RE: [Patch v9 12/12] RDMA/mana_ib: Add a driver for Microsoft Azure Network Adapter
From: Long Li
Date: Mon Oct 31 2022 - 15:32:34 EST
> > +int mana_ib_gd_create_dma_region(struct mana_ib_dev *dev, struct
> ib_umem *umem,
> > + mana_handle_t *gdma_region)
> > +{
> > + struct gdma_dma_region_add_pages_req *add_req = NULL;
> > + struct gdma_create_dma_region_resp create_resp = {};
> > + struct gdma_create_dma_region_req *create_req;
> > + size_t num_pages_cur, num_pages_to_handle;
> > + unsigned int create_req_msg_size;
> > + struct hw_channel_context *hwc;
> > + struct ib_block_iter biter;
> > + size_t max_pgs_create_cmd;
> > + struct gdma_context *gc;
> > + size_t num_pages_total;
> > + struct gdma_dev *mdev;
> > + unsigned long page_sz;
> > + void *request_buf;
> > + unsigned int i;
> > + int err;
> > +
> > + mdev = dev->gdma_dev;
> > + gc = mdev->gdma_context;
> > + hwc = gc->hwc.driver_data;
> > +
> > + /* Hardware requires dma region to align to chosen page size */
> > + page_sz = ib_umem_find_best_pgsz(umem, PAGE_SZ_BM, 0);
>
> Does your HW support arbitary MR offsets in the IOVA?
Yes, the HW supports arbitrary MR offsets.

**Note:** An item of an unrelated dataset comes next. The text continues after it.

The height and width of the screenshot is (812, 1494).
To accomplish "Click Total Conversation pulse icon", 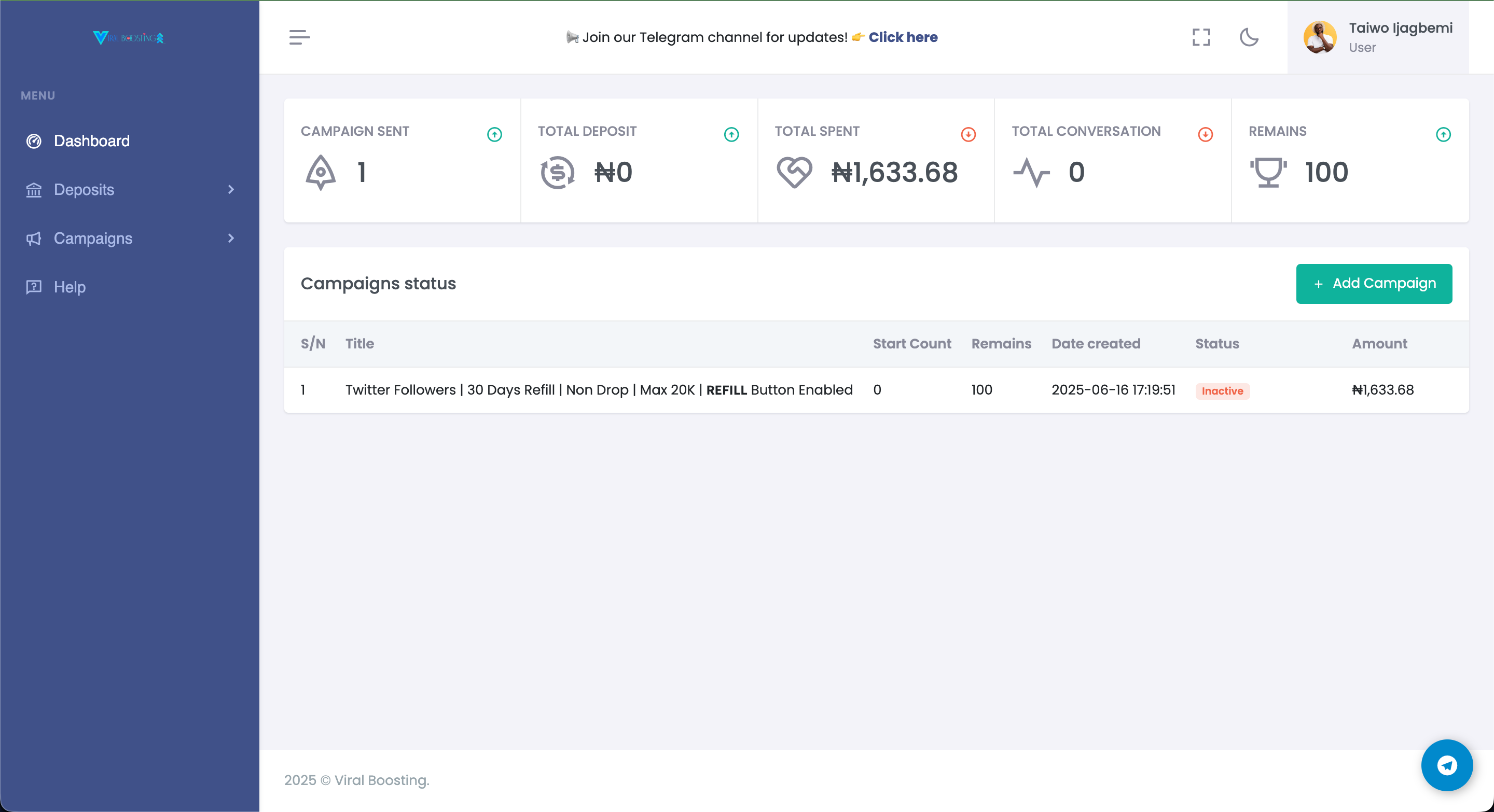I will tap(1031, 172).
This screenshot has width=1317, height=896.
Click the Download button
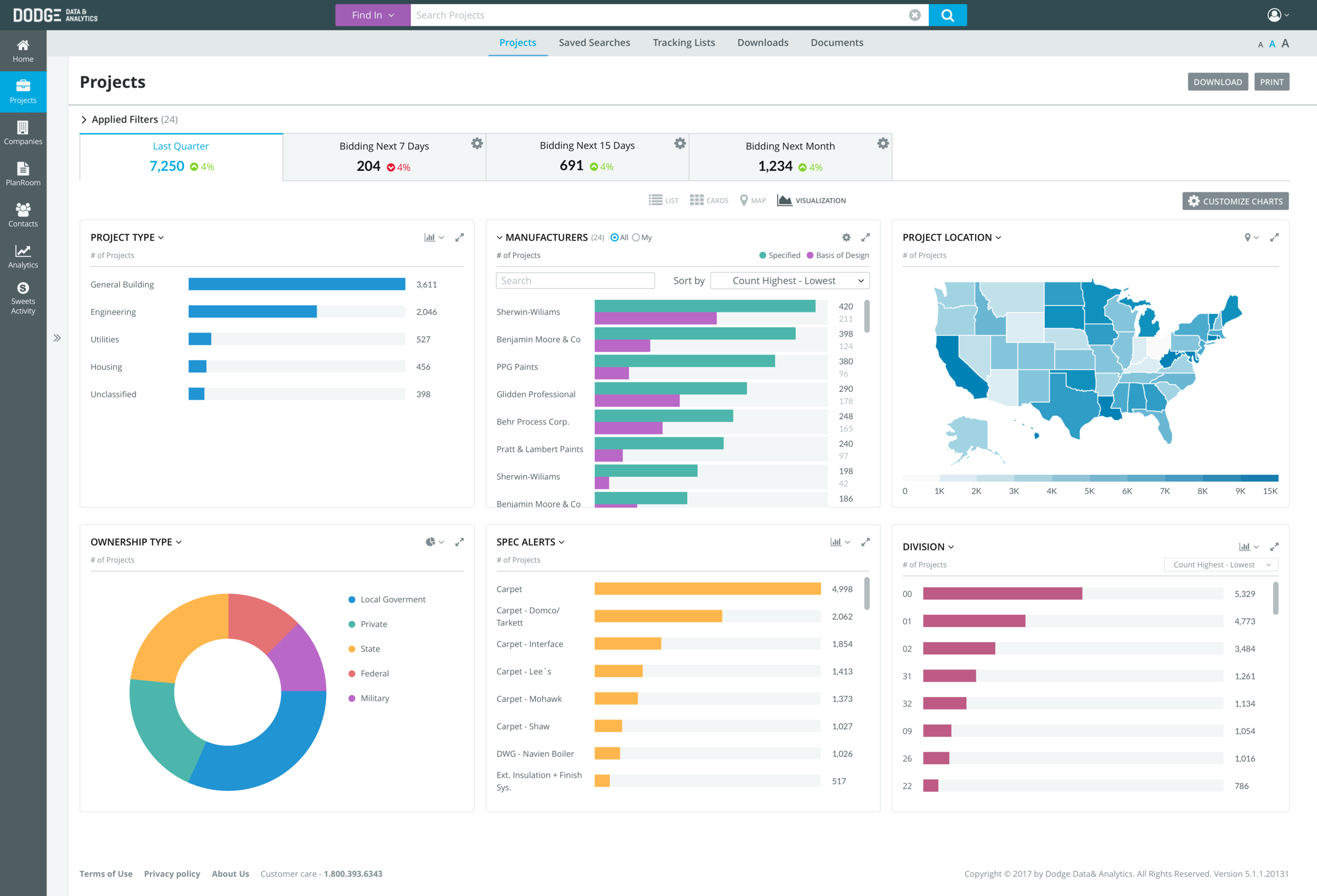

I'm checking with hardware guys to confirm.
>
> struct ib_mr *mana_ib_reg_user_mr(struct ib_pd *ibpd, u64 start, u64
> length,
> u64 iova, int access_flags,
> struct ib_udata *udata)
> {
> [..]
>
> err = mana_ib_gd_create_dma_region(dev, mr-
> >umem,&dma_region_handle);
> ..
> mr_params.gva.virtual_address = iova;
>
> Eg if I set iova to 1 and length to PAGE_SIZE and pass in a umem which is fully
> page aligned, will the HW work, or will it DMA to the wrong locations?
>
> All other RDMA HW requires passing iova to the
> ib_umem_find_best_pgsz() specifically to reject/adjust the misalignment of
> the IOVA relative to the selected pagesize.
>
> > + __rdma_umem_block_iter_start(&biter, umem, page_sz);
> > +
> > + for (i = 0; i < num_pages_to_handle; ++i) {
> > + dma_addr_t cur_addr;
> > +
> > + __rdma_block_iter_next(&biter);
> > + cur_addr = rdma_block_iter_dma_address(&biter);
> > +
> > + create_req->page_addr_list[i] = cur_addr;
> > + }
>
> This loop is still a mess, why can you not write it as I said for v6?
>
> Usually the way these loops are structured is to fill the array and then check
> for fullness, trigger an action to drain the array, and reset the indexes back
> to the start.
>
> so do the usual
>
> rdma_umem_for_each_dma_block() {
> page_addr_list[tail++] = rdma_block_iter_dma_address(&biter);
> if (tail >= num_pages_to_handle) {
> mana_gd_send_request()
> reset buffer
> tail = 0
> }
> }
>
> if (tail)
> mana_gd_send_request()
I tried to recode this section; the new code looks like the following.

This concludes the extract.